Goal of the exercise ::
Could you repeat every one of the items below verbatim, line for line?
━━ Items
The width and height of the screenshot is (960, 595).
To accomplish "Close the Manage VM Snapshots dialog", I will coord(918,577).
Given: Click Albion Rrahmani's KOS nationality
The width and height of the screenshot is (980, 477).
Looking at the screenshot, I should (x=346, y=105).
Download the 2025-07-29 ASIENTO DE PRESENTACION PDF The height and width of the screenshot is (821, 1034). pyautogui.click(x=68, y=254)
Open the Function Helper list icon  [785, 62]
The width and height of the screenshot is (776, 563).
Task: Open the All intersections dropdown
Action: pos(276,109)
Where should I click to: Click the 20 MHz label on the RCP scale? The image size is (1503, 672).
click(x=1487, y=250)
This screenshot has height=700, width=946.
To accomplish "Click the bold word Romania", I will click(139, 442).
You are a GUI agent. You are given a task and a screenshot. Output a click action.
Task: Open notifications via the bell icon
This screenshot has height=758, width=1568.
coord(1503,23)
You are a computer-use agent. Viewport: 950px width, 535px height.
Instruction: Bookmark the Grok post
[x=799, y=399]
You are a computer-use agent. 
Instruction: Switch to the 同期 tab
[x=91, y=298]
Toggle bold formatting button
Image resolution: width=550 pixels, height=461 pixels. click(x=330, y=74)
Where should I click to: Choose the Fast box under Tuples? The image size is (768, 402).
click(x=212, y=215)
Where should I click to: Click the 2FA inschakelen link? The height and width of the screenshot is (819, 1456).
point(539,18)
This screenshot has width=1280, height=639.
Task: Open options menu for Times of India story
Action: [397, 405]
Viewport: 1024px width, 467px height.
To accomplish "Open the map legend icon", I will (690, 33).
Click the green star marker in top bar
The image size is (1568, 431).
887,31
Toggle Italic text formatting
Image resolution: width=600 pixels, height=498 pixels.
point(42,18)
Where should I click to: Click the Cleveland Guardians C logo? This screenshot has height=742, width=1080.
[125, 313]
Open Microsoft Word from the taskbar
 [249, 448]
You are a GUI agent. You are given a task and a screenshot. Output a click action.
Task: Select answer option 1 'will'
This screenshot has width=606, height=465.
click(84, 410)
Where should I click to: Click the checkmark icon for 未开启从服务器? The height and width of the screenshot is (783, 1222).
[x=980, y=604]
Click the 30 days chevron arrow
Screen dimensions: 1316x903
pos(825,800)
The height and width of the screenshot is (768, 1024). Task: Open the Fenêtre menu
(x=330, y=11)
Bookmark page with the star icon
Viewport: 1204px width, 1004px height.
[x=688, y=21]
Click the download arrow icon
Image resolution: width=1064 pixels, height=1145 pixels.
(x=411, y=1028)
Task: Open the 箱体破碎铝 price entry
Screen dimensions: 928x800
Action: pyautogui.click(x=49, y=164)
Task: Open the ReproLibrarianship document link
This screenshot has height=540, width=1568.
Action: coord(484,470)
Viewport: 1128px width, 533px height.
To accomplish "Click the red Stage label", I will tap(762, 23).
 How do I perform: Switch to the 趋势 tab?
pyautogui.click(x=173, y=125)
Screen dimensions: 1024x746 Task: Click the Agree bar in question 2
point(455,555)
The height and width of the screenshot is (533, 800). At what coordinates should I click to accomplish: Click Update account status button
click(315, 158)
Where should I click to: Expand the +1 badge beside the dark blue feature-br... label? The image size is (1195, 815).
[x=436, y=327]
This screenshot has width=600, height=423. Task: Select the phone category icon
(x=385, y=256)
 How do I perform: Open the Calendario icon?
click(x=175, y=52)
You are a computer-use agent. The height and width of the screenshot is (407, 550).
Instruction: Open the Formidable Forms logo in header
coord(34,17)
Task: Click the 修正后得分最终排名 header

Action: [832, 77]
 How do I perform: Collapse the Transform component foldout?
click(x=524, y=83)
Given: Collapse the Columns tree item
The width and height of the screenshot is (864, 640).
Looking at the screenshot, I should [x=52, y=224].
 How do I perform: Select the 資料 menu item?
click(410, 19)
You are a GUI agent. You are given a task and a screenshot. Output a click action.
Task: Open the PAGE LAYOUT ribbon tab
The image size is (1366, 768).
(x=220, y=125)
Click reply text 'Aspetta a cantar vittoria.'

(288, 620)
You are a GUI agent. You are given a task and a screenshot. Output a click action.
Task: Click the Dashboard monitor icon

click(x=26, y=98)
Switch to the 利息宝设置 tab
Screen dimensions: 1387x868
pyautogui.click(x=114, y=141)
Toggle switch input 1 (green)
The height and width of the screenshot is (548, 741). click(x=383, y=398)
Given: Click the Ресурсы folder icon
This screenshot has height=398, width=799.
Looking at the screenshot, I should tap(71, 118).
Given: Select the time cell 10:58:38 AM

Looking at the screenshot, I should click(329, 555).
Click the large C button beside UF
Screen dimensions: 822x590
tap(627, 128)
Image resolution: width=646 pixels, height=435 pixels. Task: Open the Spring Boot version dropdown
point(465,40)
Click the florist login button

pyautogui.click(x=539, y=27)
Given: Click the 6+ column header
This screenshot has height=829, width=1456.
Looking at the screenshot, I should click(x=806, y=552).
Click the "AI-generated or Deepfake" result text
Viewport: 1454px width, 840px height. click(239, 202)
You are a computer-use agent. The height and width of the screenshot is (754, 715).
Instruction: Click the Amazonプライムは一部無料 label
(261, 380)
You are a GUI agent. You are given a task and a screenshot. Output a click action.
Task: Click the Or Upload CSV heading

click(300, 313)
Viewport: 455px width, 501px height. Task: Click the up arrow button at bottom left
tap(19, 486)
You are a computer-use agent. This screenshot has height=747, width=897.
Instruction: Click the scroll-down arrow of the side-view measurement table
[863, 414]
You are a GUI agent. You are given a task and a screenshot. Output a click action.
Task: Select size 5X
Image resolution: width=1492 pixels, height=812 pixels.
━━━━
Solved exercise ::
The width and height of the screenshot is (960, 595).
To accomplish "Close the Manage VM Snapshots dialog", I will coord(918,577).
Given: Click Albion Rrahmani's KOS nationality
The width and height of the screenshot is (980, 477).
Looking at the screenshot, I should (x=346, y=105).
Download the 2025-07-29 ASIENTO DE PRESENTACION PDF The height and width of the screenshot is (821, 1034). pyautogui.click(x=68, y=254)
Open the Function Helper list icon  [785, 62]
The width and height of the screenshot is (776, 563).
Task: Open the All intersections dropdown
Action: pos(276,109)
Where should I click to: Click the 20 MHz label on the RCP scale? The image size is (1503, 672).
click(x=1487, y=250)
This screenshot has height=700, width=946.
To accomplish "Click the bold word Romania", I will click(139, 442).
You are a GUI agent. You are given a task and a screenshot. Output a click action.
Task: Open notifications via the bell icon
This screenshot has height=758, width=1568.
coord(1503,23)
You are a computer-use agent. Viewport: 950px width, 535px height.
Instruction: Bookmark the Grok post
[x=799, y=399]
You are a computer-use agent. 
Instruction: Switch to the 同期 tab
[x=91, y=298]
Toggle bold formatting button
Image resolution: width=550 pixels, height=461 pixels. click(x=330, y=74)
Where should I click to: Choose the Fast box under Tuples? The image size is (768, 402).
click(x=212, y=215)
Where should I click to: Click the 2FA inschakelen link? The height and width of the screenshot is (819, 1456).
point(539,18)
This screenshot has width=1280, height=639.
Task: Open options menu for Times of India story
Action: [397, 405]
Viewport: 1024px width, 467px height.
To accomplish "Open the map legend icon", I will (690, 33).
Click the green star marker in top bar
The image size is (1568, 431).
887,31
Toggle Italic text formatting
Image resolution: width=600 pixels, height=498 pixels.
point(42,18)
Where should I click to: Click the Cleveland Guardians C logo? This screenshot has height=742, width=1080.
[125, 313]
Open Microsoft Word from the taskbar
 [249, 448]
You are a GUI agent. You are given a task and a screenshot. Output a click action.
Task: Select answer option 1 'will'
This screenshot has width=606, height=465.
click(84, 410)
Where should I click to: Click the checkmark icon for 未开启从服务器? The height and width of the screenshot is (783, 1222).
[x=980, y=604]
Click the 30 days chevron arrow
Screen dimensions: 1316x903
pos(825,800)
The height and width of the screenshot is (768, 1024). Task: Open the Fenêtre menu
(x=330, y=11)
Bookmark page with the star icon
Viewport: 1204px width, 1004px height.
[x=688, y=21]
Click the download arrow icon
Image resolution: width=1064 pixels, height=1145 pixels.
(x=411, y=1028)
Task: Open the 箱体破碎铝 price entry
Screen dimensions: 928x800
Action: pyautogui.click(x=49, y=164)
Task: Open the ReproLibrarianship document link
This screenshot has height=540, width=1568.
Action: coord(484,470)
Viewport: 1128px width, 533px height.
To accomplish "Click the red Stage label", I will tap(762, 23).
 How do I perform: Switch to the 趋势 tab?
pyautogui.click(x=173, y=125)
Screen dimensions: 1024x746 Task: Click the Agree bar in question 2
point(455,555)
The height and width of the screenshot is (533, 800). At what coordinates should I click to accomplish: Click Update account status button
click(315, 158)
Where should I click to: Expand the +1 badge beside the dark blue feature-br... label? The image size is (1195, 815).
[x=436, y=327]
This screenshot has width=600, height=423. Task: Select the phone category icon
(x=385, y=256)
 How do I perform: Open the Calendario icon?
click(x=175, y=52)
You are a computer-use agent. The height and width of the screenshot is (407, 550).
Instruction: Open the Formidable Forms logo in header
coord(34,17)
Task: Click the 修正后得分最终排名 header

Action: [832, 77]
 How do I perform: Collapse the Transform component foldout?
click(x=524, y=83)
Given: Collapse the Columns tree item
The width and height of the screenshot is (864, 640).
Looking at the screenshot, I should [x=52, y=224].
 How do I perform: Select the 資料 menu item?
click(410, 19)
You are a GUI agent. You are given a task and a screenshot. Output a click action.
Task: Open the PAGE LAYOUT ribbon tab
The image size is (1366, 768).
(x=220, y=125)
Click reply text 'Aspetta a cantar vittoria.'

(288, 620)
You are a GUI agent. You are given a task and a screenshot. Output a click action.
Task: Click the Dashboard monitor icon

click(x=26, y=98)
Switch to the 利息宝设置 tab
Screen dimensions: 1387x868
pyautogui.click(x=114, y=141)
Toggle switch input 1 (green)
The height and width of the screenshot is (548, 741). click(x=383, y=398)
Given: Click the Ресурсы folder icon
This screenshot has height=398, width=799.
Looking at the screenshot, I should tap(71, 118).
Given: Select the time cell 10:58:38 AM

Looking at the screenshot, I should click(329, 555).
Click the large C button beside UF
Screen dimensions: 822x590
tap(627, 128)
Image resolution: width=646 pixels, height=435 pixels. Task: Open the Spring Boot version dropdown
point(465,40)
Click the florist login button

pyautogui.click(x=539, y=27)
Given: Click the 6+ column header
This screenshot has height=829, width=1456.
Looking at the screenshot, I should click(x=806, y=552).
Click the "AI-generated or Deepfake" result text
Viewport: 1454px width, 840px height. click(239, 202)
You are a computer-use agent. The height and width of the screenshot is (754, 715).
Instruction: Click the Amazonプライムは一部無料 label
(261, 380)
You are a GUI agent. You are given a task and a screenshot. Output a click action.
Task: Click the Or Upload CSV heading

click(300, 313)
Viewport: 455px width, 501px height. Task: Click the up arrow button at bottom left
tap(19, 486)
You are a computer-use agent. This screenshot has height=747, width=897.
Instruction: Click the scroll-down arrow of the side-view measurement table
[863, 414]
You are a GUI agent. You are given a task and a screenshot. Output a click action.
Task: Select size 5X
Image resolution: width=1492 pixels, height=812 pixels.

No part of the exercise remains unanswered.